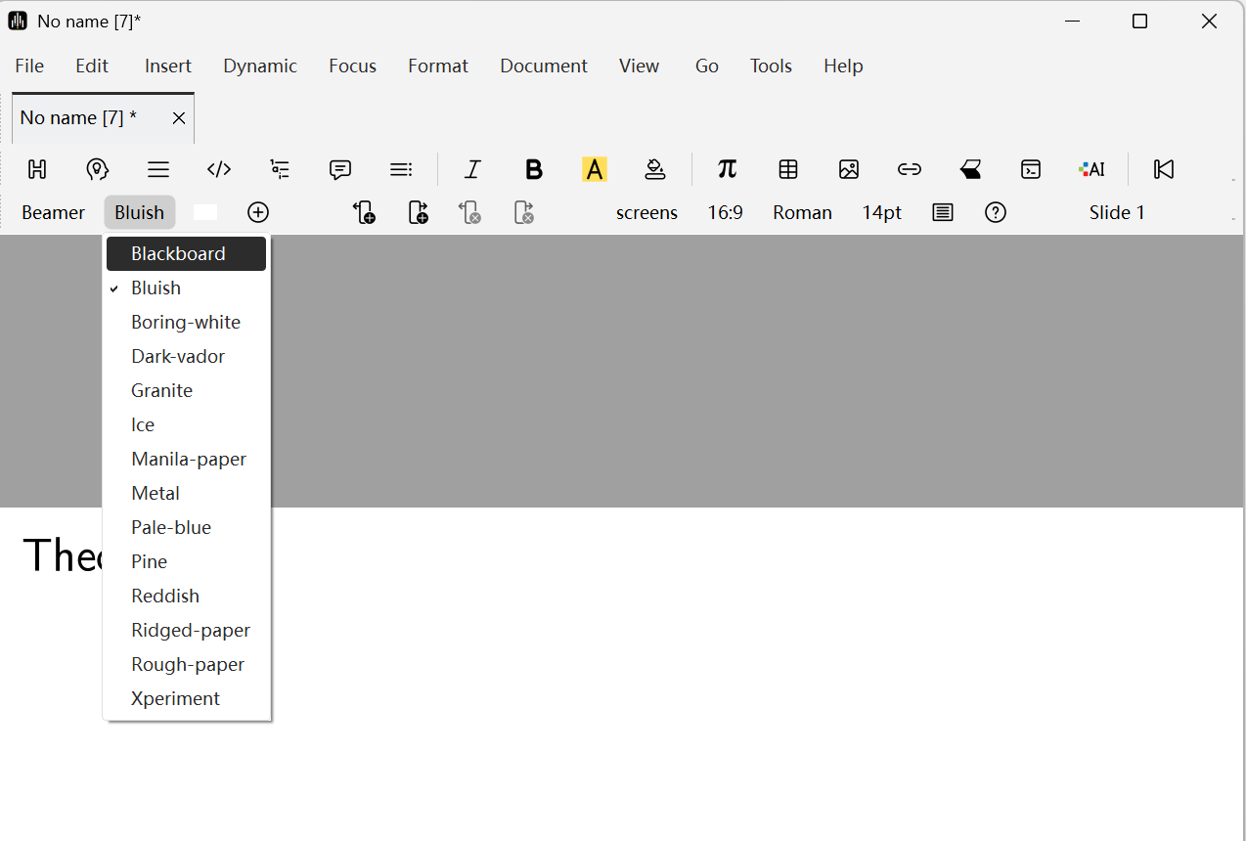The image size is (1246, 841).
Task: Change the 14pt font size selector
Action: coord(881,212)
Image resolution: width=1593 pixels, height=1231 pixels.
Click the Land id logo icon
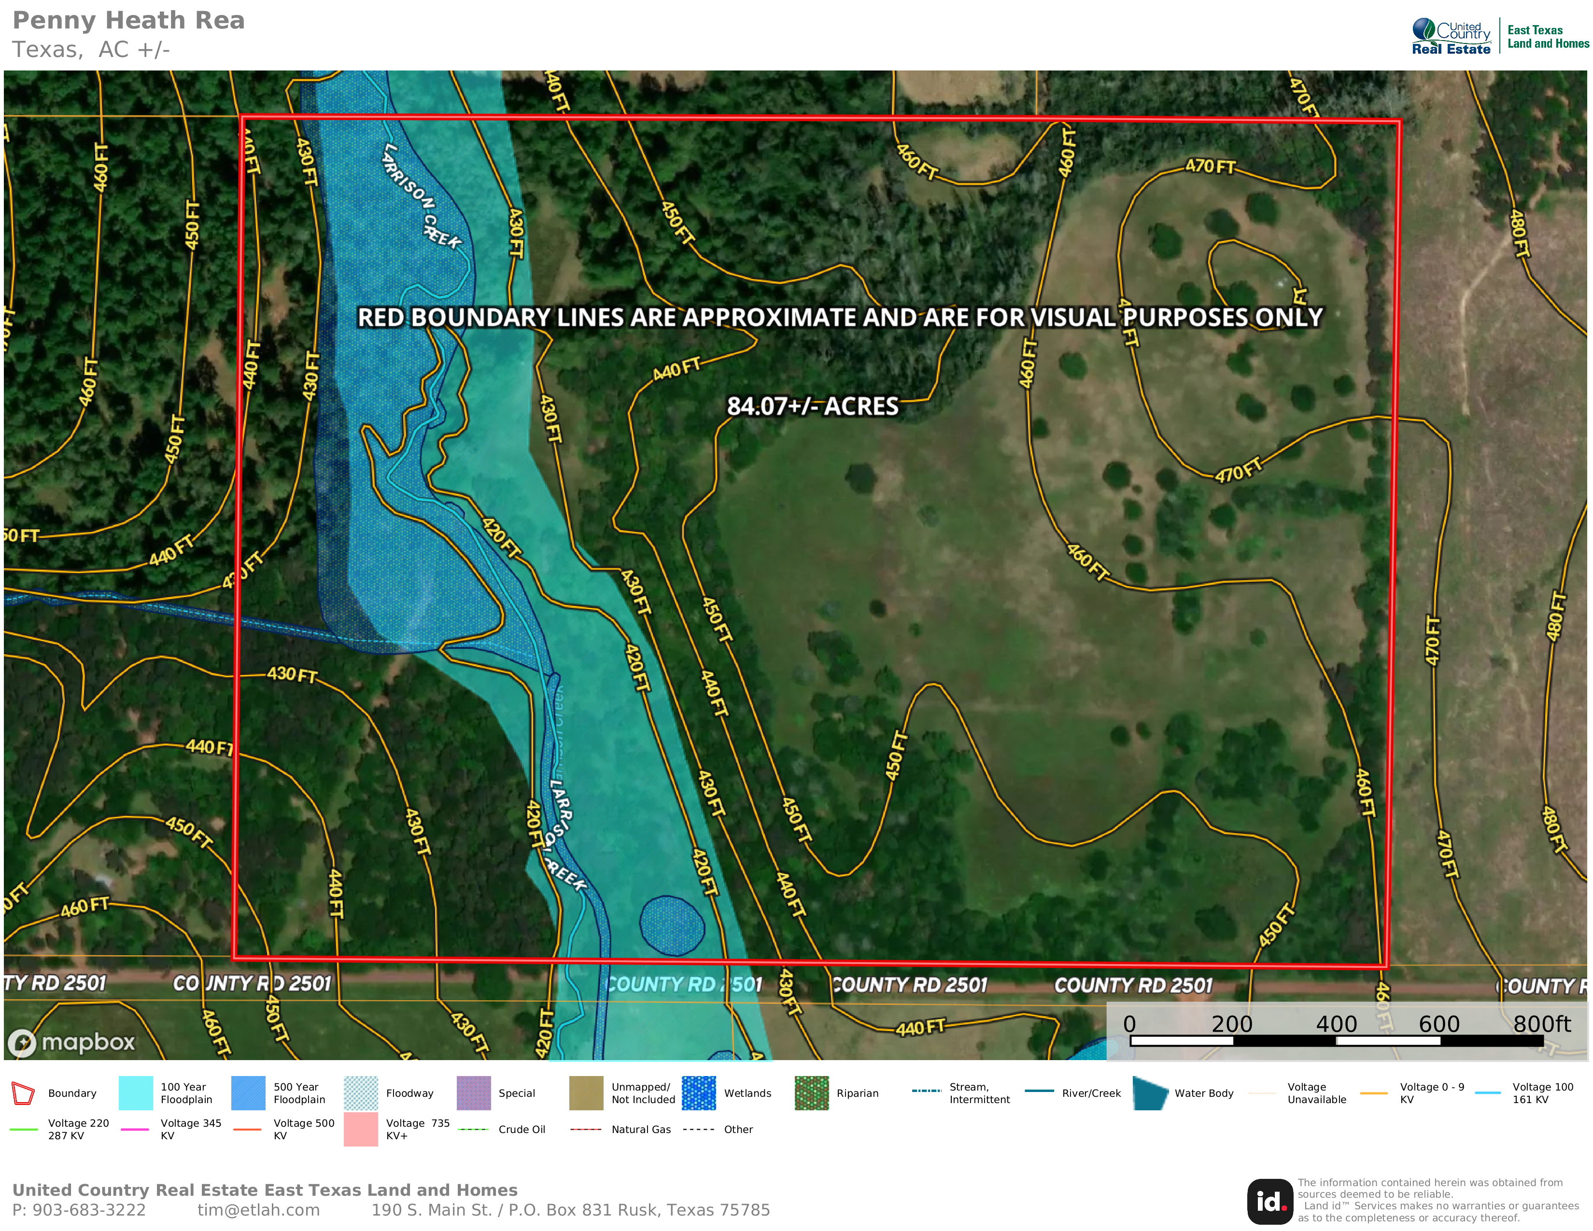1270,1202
☆ ☆ ☆ ☆ ☆ ☆ ☆
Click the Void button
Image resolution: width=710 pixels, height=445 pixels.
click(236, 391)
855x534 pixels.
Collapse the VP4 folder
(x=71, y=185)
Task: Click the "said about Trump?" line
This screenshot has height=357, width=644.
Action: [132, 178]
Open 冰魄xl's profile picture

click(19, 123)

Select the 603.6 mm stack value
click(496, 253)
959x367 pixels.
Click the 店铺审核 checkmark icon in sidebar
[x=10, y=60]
☆ ☆ ☆ ☆ ☆ ☆ ☆
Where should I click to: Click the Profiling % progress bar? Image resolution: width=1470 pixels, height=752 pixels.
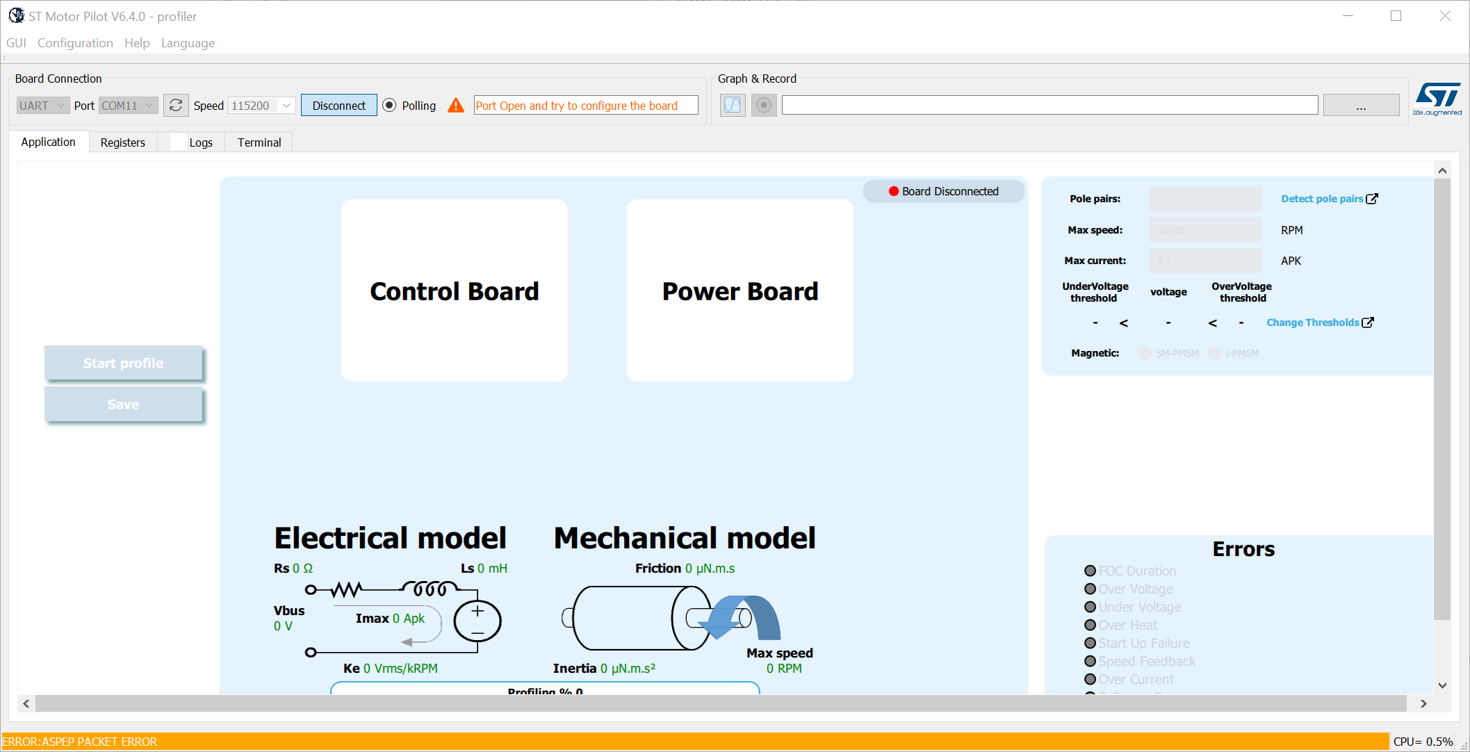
☆ ☆ ☆ ☆ ☆ ☆ ☆
DESCRIPTION OF THE TASK:
Reproduce the listing lines word for word, beginning at the line containing "959x367 pixels." and ending after the line containing "[x=10, y=60]".

SOLUTION TO THE PROBLEM:
959x367 pixels.
Click the 店铺审核 checkmark icon in sidebar
[x=10, y=60]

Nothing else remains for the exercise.